Prevention & Treatment - The Boxie Basics
The bottom line with Chironex-type Box Jellyfish and other dangerous Cubozoans including Irukandji is that they are to be avoided at all costs. The problem of course is that this is not always possible seeing the former while big is virtually transparent and the latter is absolutely tiny (10mm).
Bumping into one - as they don't attack - is the most likely form of contact.
The best way to avoid contact is to cover up when in water's known or suspected to be habitat and while regular clothing could do the job, it usually flops around in the water and provides openings for tentacles and tiny animals.
As mentioned in a previous post lotions and creams have not been proven to protect against lethal box jellyfish but what has been successfully scientifically tested is stinger or lycra suits.
Full length stinger suits provide excellent coverage and protection from stinging tentacles and harmful UV rays. The tentacles find the lycra 'distasteful' and the animal soon peels off without firing stinging cells (nematocysts).
Stinger suits have dramatically reduced stings in tropical Australia where they are becoming increasingly common on beaches during stinger season (October to March).
Fashion and ego is a problem as many think they look ridiculous and hinder a suntan. Few Europeans starved of sunshine would prefer to wear a stinger suit while on the beach of a beautiful tropical island in Thailand but the truth is they don't need to.
All they need to do is wear as little as they like while lazing or playing on the sand then when they want to enter the water they slip a suit on - much like a diver would - swim safely and upon exiting remove the suit and continue working on that trophy tan. Too easy!

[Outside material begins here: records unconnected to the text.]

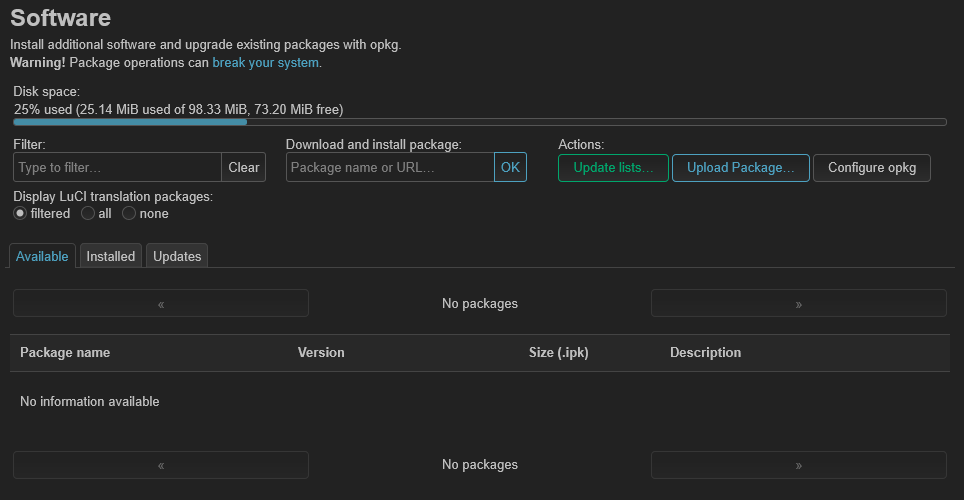Open the Updates tab
The width and height of the screenshot is (964, 500).
pyautogui.click(x=177, y=256)
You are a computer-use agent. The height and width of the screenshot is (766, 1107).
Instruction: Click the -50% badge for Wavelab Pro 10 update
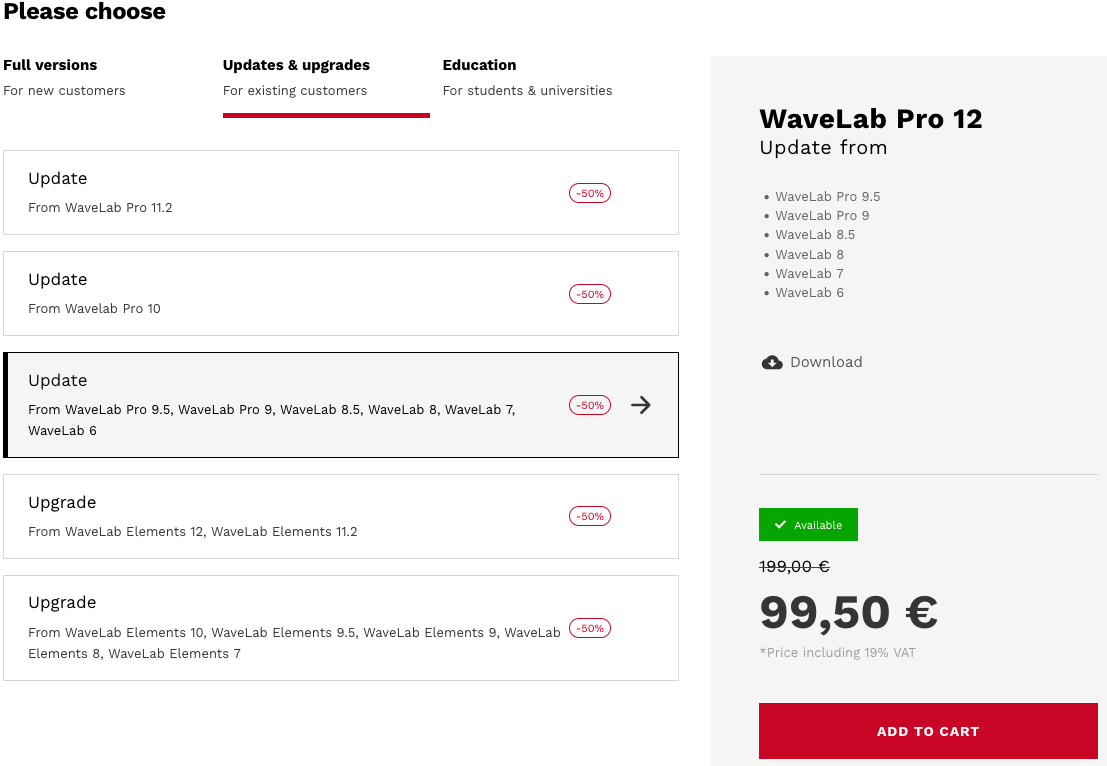(x=590, y=294)
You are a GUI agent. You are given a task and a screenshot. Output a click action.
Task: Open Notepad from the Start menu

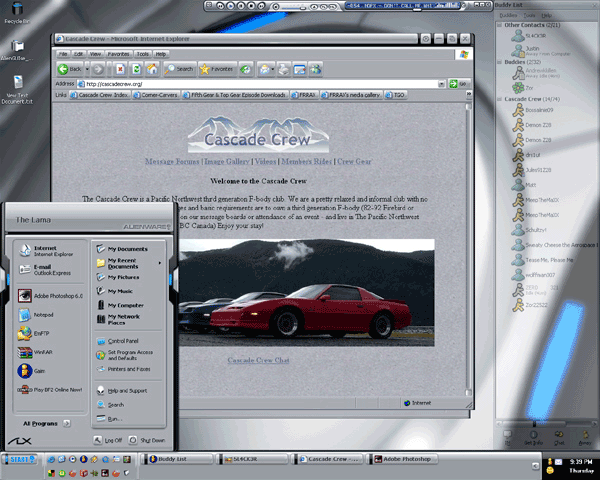click(x=43, y=314)
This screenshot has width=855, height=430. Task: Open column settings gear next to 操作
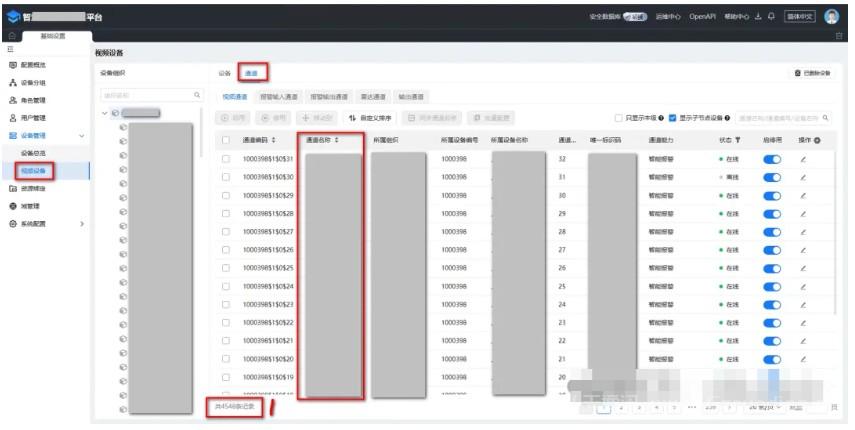(x=817, y=140)
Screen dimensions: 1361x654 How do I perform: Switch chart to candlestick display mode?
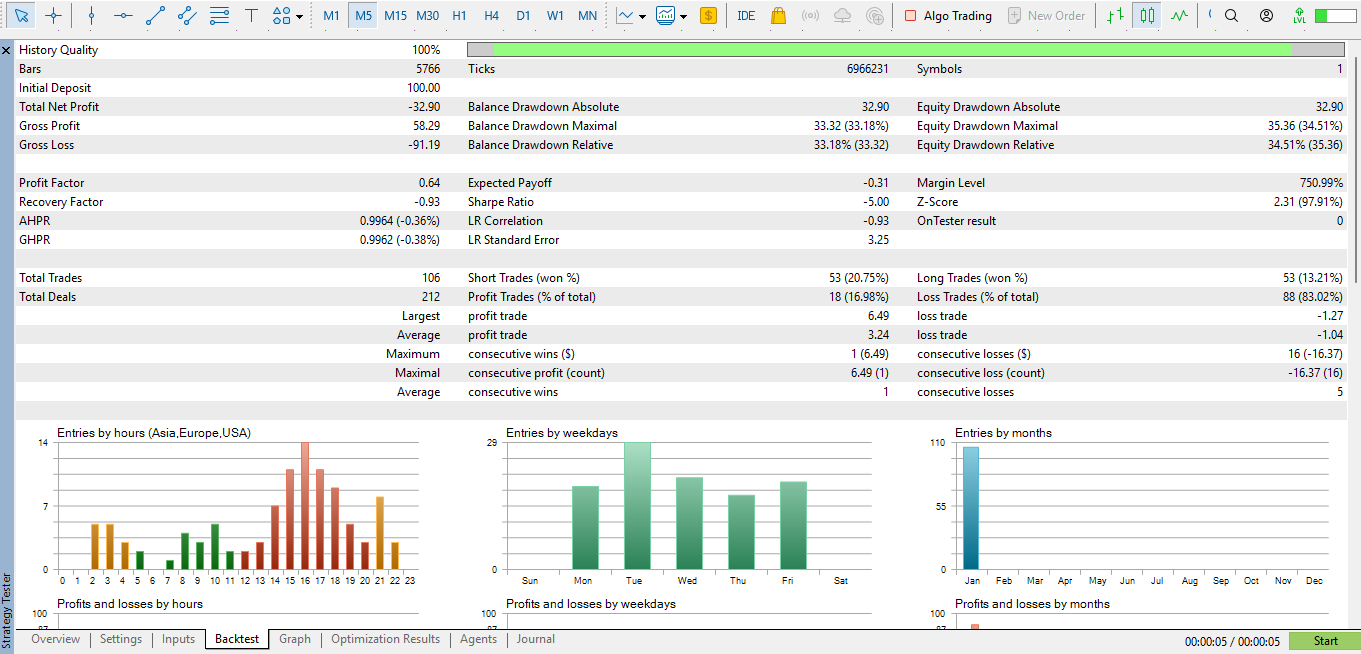click(x=1148, y=15)
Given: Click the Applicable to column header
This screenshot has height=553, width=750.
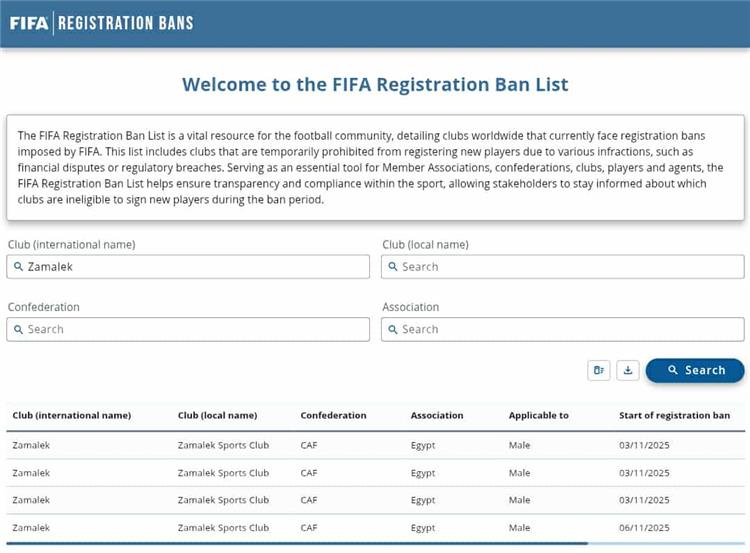Looking at the screenshot, I should [538, 415].
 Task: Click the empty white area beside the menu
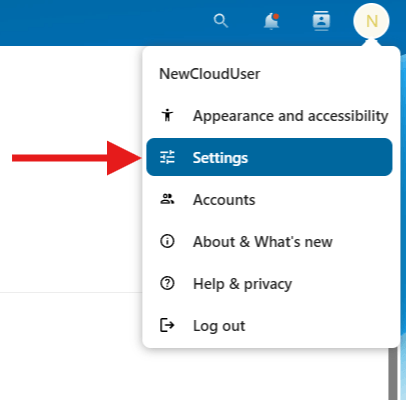[70, 233]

In Australia this practice is becoming second nature while even in cooler temperate areas of the country families are wearing lycra shirts and long boardshorts to protect from the sun. It's a habit that caught on quickly and ultimately became a fashion statement courtesy of Quicksilver, Billabong and Co - the same could easily come of stinger suits.

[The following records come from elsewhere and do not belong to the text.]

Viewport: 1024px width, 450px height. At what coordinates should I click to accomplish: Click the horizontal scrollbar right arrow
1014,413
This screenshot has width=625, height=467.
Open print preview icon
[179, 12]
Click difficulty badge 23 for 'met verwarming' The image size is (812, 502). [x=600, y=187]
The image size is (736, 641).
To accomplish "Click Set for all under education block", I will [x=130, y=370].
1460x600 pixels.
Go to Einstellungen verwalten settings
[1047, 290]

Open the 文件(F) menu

Even if you think you don't need to wear a stinger suit in Thailand at least put your children in one as it protects from all jellyfish, sea lice and of course the sun.
There's a lot to say about stinger suits and marine biologists have written scientific papers on them - I'll get around to posting these one day - but suffice to say, take care - take a stinger suit.
Nets in Australia are also excellent prevention but there are none in Thailand - they're not cheap and take a bit of work...perhaps one day soon a big resort will set one up and start a trend.
Treatment for a box jellyfish sting is actually quite simple - vinegar! I'll go into it in more detail later but all you really need to know is, carry a bottle of vinegar with you when at the beach or on a boat and if a sting occurs splash the sting liberally - do not touch or remove or scrape the tentacles (why later...) - and keep splashing for a few minutes until the stinging cells are neutralized and can sting no more.
Perform CPR if required and keep going then seek medical attention.
Note that the pain of a jellyfish sting does not kill. It is the venom that kills. There are those pushing pain relief ahead of a clear understanding that in a life or death emergency with panic and stress overriding rational thinking and responses, the best thing to do is deal with the possibility of death.
Vinegar must be applied immediately. It will not reduce pain but it will reduce venom from entering the body and bloodstream. Save the victim then let emergency services deal with the pain, which will lessen quickly post-sting treatment.
Oh, and don't wee on sting. A. It doesn't work. B. It's not a good look. And C. It stinks. Coca-Cola, meat tenderiser, baking soda, credit card or other scraper, mud crab and chilli drizzled in fresh lime juice - they do not work! In fact, they can make things worse. Use vinegar and vinegar ONLY!